PHEAL Principles

PHEAL - Planning for Health Equity, Advocacy, and Leadership

A Blueprint for the COVID-19 Era

Preamble

Addressing public health inequities has never been more pressing than now. Planners, architects, designers, urbanists, placemakers, civil engineers, artists, culture-bearers, arts and culture practitioners, landscape architects, real estate developers, public health professionals, and public servants must embrace and advance an agenda for health equity. According to the Robert Wood Johnson Foundation, "health equity means that everyone has a fair and just opportunity to be as healthy as possible. This requires removing obstacles to health such as poverty, discrimination, and their consequences, including powerlessness and lack of access to good jobs with fair pay, quality education and housing, safe environments, and health care.” Furthermore, planning, design, and distribution of land uses play a significant role in health outcomes. In fact, our ZIP code matters even more than our own genetic code when it comes to health outcomes and life expectancy. The places where we live, work, play, learn, and age provide or preclude opportunities to achieve optimal health.  

Unquestionably, everyone deserves an optimal well-being and access to the resources needed to thrive. For this very reason, this blueprint advocates for centering the voices of those who have been traditionally underrepresented in planning processes. This omission has resulted in policies and plans that have severed and devalued communities, actively denied them opportunities to build wealth, and created conditions that produce adverse health outcomes and hamper well-being.

Although the term “community” includes all active and passive actors in its development, for the purposes of this document “community” refers in particular to “historically overburdened communities with health inequities.” These communities are composed of Black, Indigenous, People of Color (BIPOC), low-income, immigrant, and other historically marginalized/under-represented populations who live  in neighborhoods impacted by private and public policies of planning, financing, construction, and maintenance of infrastructure, and who experience negative health outcomes, a lack of basic human needs, and few, if any, opportunities to thrive.

The disruptive nature of COVID-19 has triggered unprecedented waves of economic, social, and political crises engulfing our world. The pandemic has also exposed patterns of health inequities and injustices prevalent in historically overburdened communities with health inequities. Such inequities are further magnified by the impacts of climate change. Flooding, excessive heat, wildfires, water and soil contamination, food shortages, and disease vectors associated with changing ecologies carry especially severe health implications for low-income and marginalized communities.    

Amid this experience, the recent explosion of long-simmering racial tensions indicate an urgent need to resolve racial inequities that exacerbate health inequities. This document is a call to action to build the bridges needed to get us beyond this current pandemic and into an era of heightened awareness of, and response to, our collective health risks. This is a call for a fundamental shift in the power dynamics of community development and health.

This blueprint is specifically intended to serve as a tool for professionals and technical experts  working at public, private, and non-profit organizations that operate in urban, suburban, rural and other settlement contexts in the following broad fields: planning, urban design, architecture, landscape architecture, civil engineering, transportation, community development, real estate, parks and recreation, sustainability and resilience, green building, public health, and any other professions related to the impact of the built environment and health outcomes.  
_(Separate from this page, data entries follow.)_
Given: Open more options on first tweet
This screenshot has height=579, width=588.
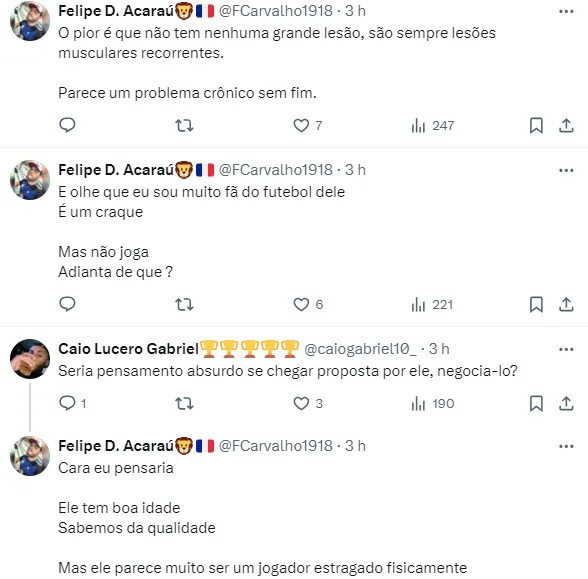Looking at the screenshot, I should [x=566, y=12].
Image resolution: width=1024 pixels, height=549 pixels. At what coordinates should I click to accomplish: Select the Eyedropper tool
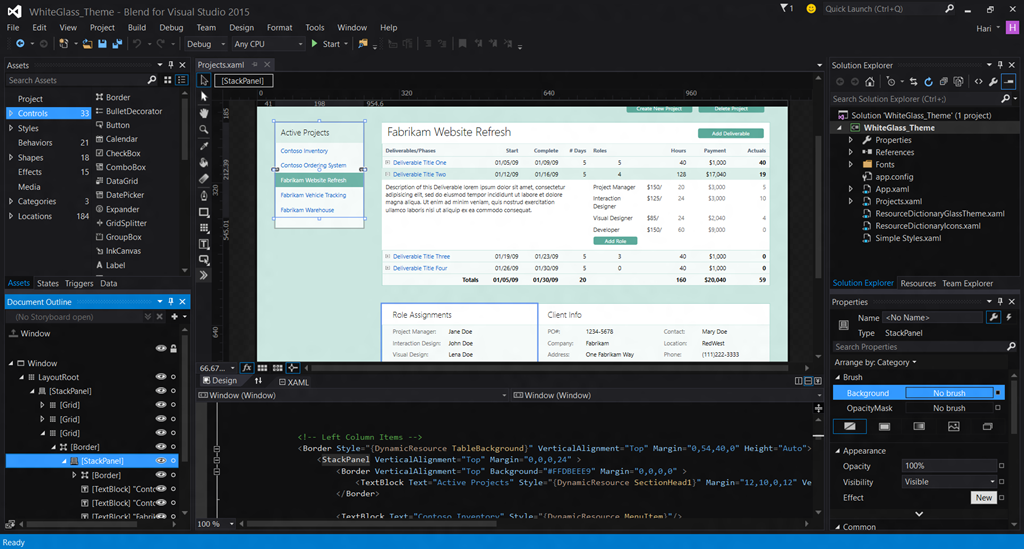204,146
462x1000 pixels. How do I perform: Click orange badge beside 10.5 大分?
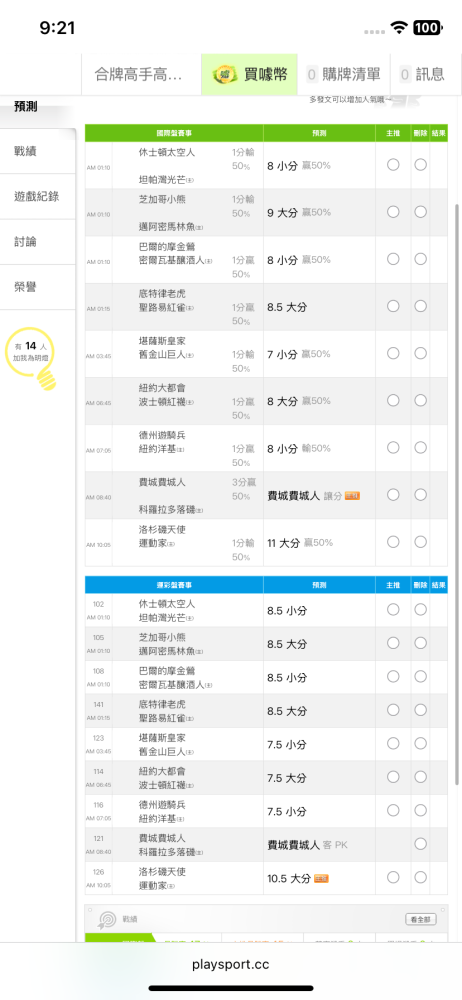(321, 879)
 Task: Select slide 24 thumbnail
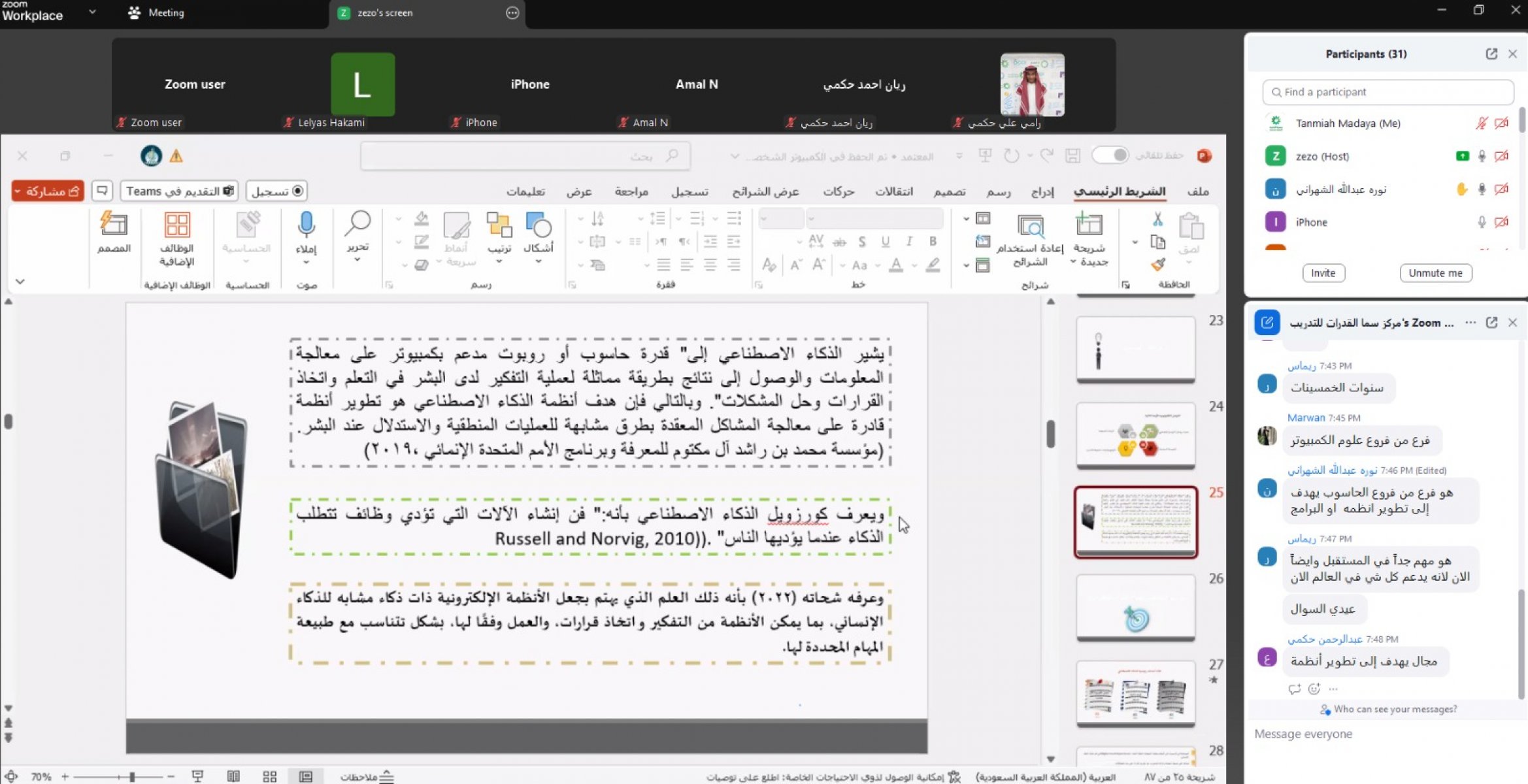1135,435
On May 29, 2020, a group of thought leaders and change makers accepted an invitation to come together on their own accord to develop this set of guiding principles for planning for health equity, advocacy, and leadership in the time of COVID-19 and beyond. This document captures the essence of what we are doing to center health and racial equity in our professions and practices, and it is intended to serve as our first step toward achieving meaningful collective impact. 

Vision 

As the COVID-19 era unfolds, we envision a strategic, transdisciplinary collaboration amongst the fields shaping the evolution of communities in which health equity and racial justice are intentionally embedded front and center throughout all policies, practices, and norms.

Mission 

To reaffirm and expand the commitment of those involved in community planning and public health; to break down the obstacles preventing transdisciplinary, transformative collaboration; to dismantle oppressive systems, beliefs, values, and practices that negatively affect Black, Indigenous, and People of Color, low income, immigrant, and other historically marginalized/under-represented communities (historically overburdened communities with health disparities); and to reorganize our systematic approaches to lead toward the path that will genuinely create and nurture healthy, equitable, and prosperous communities.   

Values 

The PHEAL guiding principles are anchored by the following core values: 

  • Mutual respect, kindness, empathy, and above all, love;

  • Courage in standing up against injustice and unfairness;

  • Centering health and racial equity in our conversations;

  • Holding each other accountable;

  • Employing the power of collective impact;

  • Recognizing contributions, leadership, experiences, stories, and hopes of historically overburdened communities with health inequities;

  • Inclusion of all identities, human traits, and unique characteristics spanning across race, ethnicity, class, age, gender, gender identity and expression, religion, culture, sexual orientation, education, physical and cognitive ability, immigration status, national origin, geography, and other identities; and

  • Recognizing the central role that culture, community, and history play in creating healthy or unhealthy communities, and acknowledging that the public health and planning fields are instruments of such outcomes.